In the first three months of 2020, Porsche posted revenues of 6 billion euros, a slight increase compared to the same period last year. Affected by the new crown pneumonia epidemic, Porsche’s sales profit was 600 million euros, a year-on-year decrease of 34%; the return on sales was 9.5%; new car deliveries fell by 5%. As of the end of March, Porsche had delivered 53,125 new cars. Since the beginning of the year, the number of employees has increased by 1% to 35,866.

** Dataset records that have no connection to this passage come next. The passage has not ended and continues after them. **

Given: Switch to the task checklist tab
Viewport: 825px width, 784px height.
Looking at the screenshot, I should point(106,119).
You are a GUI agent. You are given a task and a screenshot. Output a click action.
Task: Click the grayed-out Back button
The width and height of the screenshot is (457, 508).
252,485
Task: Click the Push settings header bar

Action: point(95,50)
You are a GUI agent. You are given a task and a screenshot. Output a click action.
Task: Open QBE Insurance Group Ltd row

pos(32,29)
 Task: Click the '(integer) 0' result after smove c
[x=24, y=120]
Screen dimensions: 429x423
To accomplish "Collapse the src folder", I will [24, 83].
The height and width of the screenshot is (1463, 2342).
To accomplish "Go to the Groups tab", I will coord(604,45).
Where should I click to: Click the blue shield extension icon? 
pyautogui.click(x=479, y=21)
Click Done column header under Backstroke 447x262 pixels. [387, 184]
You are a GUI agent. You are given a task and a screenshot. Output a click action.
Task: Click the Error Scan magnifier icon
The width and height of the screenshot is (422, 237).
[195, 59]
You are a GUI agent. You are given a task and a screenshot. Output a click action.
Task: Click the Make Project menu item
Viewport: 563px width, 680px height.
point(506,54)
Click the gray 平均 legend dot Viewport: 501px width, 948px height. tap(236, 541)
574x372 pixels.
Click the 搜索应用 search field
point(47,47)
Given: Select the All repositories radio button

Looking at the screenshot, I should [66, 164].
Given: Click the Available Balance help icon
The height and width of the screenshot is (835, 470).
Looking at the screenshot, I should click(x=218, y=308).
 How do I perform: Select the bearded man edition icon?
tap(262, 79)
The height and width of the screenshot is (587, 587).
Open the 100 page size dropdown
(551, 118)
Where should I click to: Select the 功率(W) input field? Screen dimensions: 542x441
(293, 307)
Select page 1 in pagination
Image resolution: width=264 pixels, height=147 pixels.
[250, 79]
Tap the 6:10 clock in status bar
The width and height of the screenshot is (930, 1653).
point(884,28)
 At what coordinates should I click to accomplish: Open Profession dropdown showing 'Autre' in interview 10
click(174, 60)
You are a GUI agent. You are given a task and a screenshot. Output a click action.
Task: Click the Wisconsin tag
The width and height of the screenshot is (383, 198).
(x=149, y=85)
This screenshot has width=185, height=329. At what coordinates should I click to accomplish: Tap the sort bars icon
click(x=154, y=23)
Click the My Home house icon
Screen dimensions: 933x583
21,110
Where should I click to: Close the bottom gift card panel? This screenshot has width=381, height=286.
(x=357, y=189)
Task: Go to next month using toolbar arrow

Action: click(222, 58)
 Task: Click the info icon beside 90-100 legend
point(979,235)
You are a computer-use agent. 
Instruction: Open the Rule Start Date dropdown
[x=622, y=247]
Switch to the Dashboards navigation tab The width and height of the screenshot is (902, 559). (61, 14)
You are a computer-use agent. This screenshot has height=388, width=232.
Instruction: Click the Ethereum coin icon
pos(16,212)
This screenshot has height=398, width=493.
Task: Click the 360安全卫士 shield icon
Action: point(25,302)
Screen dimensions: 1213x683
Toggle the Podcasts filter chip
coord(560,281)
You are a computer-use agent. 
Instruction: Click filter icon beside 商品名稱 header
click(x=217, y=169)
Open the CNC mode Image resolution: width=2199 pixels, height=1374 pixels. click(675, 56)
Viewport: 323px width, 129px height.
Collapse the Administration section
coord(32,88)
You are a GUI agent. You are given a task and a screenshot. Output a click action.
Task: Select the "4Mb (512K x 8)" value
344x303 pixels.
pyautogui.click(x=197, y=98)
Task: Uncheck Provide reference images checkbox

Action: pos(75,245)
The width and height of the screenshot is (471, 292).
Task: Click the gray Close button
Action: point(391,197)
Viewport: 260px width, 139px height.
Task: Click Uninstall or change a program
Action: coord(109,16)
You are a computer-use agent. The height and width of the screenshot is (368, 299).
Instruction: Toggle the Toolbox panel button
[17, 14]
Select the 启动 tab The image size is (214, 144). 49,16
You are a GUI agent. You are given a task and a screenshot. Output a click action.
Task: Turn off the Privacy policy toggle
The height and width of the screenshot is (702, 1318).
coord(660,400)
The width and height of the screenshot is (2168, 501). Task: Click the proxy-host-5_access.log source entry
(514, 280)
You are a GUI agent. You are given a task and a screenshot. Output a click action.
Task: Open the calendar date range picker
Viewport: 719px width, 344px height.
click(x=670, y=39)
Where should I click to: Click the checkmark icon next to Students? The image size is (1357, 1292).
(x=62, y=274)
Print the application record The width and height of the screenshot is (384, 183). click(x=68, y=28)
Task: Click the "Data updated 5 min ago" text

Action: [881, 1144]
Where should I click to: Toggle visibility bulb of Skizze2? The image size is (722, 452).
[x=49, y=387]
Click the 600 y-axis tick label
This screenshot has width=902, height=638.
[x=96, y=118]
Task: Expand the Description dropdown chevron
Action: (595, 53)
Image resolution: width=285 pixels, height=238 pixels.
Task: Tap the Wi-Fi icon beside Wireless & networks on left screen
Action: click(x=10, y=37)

Lutz Meschke, Deputy Chairman and Member of the Executive Board of Porsche AG, responsible for Finance and Information Technology, said: “The slight increase in the company’s operating income is due to an active and effective Good development.” Porsche continues to invest heavily in electrification and digitalization, due to the low input-output ratio due to the impact of the new crown pneumonia epidemic. On top of this, administrative expenses have also increased due to the introduction of new models such as the all-electric sports car Taycan. The epidemic crisis has prevented the increase in income in the first quarter from offsetting expenses.
“The global spread of the coronavirus is the main challenge facing Porsche. It is important to maintain optimism and a systematic management approach so that we can resume work at full speed when the crisis is over. We remain committed to investing in the electrification and digitization of our vehicles. “Oliver Blume, Chairman of the Executive Board of Porsche AG, said: “Even at such a special moment, we have an obligation to fulfill our social responsibilities. We are organizing donations and supporting government work, such as purchasing medical protective equipment. In addition , we also have a lot of employees who take the initiative to volunteer.”
“Even in times of crisis we make responsible decisions and see adversity as an opportunity,” said Meschke. “We are now investing in managing costs, liquidity and cash flow to protect our business and are ready to fully implement our strategy once the crisis is over.”